May 13, 2026 · View on GitHub

Thanks for considering to contribute to this project! Some guidelines:

  • Go through the issue list and if needed create a relevant issue to discuss the change design. On disagreements, maintainer(s) will have the final word.
  • You can expect a response from a maintainer within 7 days. If you haven’t heard anything by then, feel free to ping the thread.
  • This package tries to be as simple as possible for the user (hide any complexity from the user). New options are only added when there is clear value to the majority of users.
  • When issues or pull requests are not going to be resolved or merged, they should be closed as soon as possible. This is kinder than deciding this after a long period. Our issue tracker should reflect work to be done.

Setup

We use uv to manage dependencies.

Pre-commit Hooks

We use prek to manage pre-commit hooks. To install the hooks:

uv run prek install

To run the hooks on all files:

uv run prek run --all-files

Unit Tests

To run the unit tests, use:

uv run pytest --cov=mkdocs_git_revision_date_localized_plugin --cov-report term-missing tests/

If it makes sense, writing tests for your PRs is always appreciated and will help get them merged.

Manual testing

To quickly serve a test website with your latest changes to the plugin use the sites in our tests suite. For example:

uv run mkdocs serve -f tests/fixtures/basic_project/mkdocs.yml

Code Style

Make sure your code roughly follows PEP-8 and keeps things consistent with the rest of the code.

We run ruff format to automatically style the code.

We use Google-style docstrings.

Creating a Release

Releases are published to PyPI automatically via a GitHub Action triggered by publishing a GitHub release.

  1. Make sure you are on master and up to date:

    git checkout master
    git pull
    
  2. Bump the version in src/mkdocs_git_revision_date_localized_plugin/__init__.py (e.g. 1.5.11.5.2).

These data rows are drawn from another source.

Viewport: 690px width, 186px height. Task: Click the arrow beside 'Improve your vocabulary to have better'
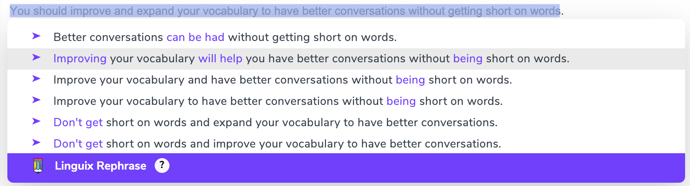pyautogui.click(x=36, y=100)
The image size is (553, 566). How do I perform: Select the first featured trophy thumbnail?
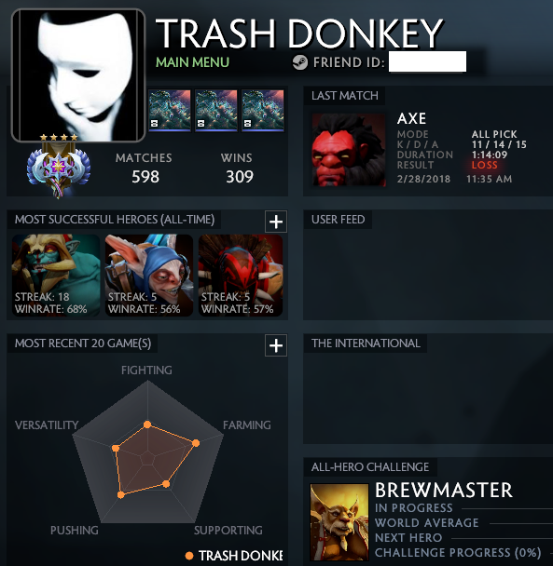pyautogui.click(x=170, y=111)
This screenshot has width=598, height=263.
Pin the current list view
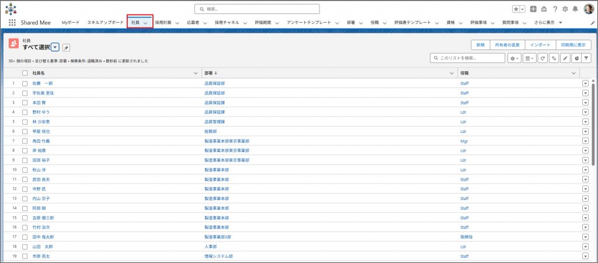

  3. Commit the version bump:

    git commit -am "Bump version to 1.5.2"
    git push
    
  4. Tag the commit with the new version (prefixed with v) and push the tag:

    git tag v1.5.2
    git push origin v1.5.2
    
  5. Create a new GitHub release for the tag, accept the auto-generated changelog (clean it up where needed), and publish it. Publishing the release triggers the GitHub Action that builds and uploads the package to PyPI.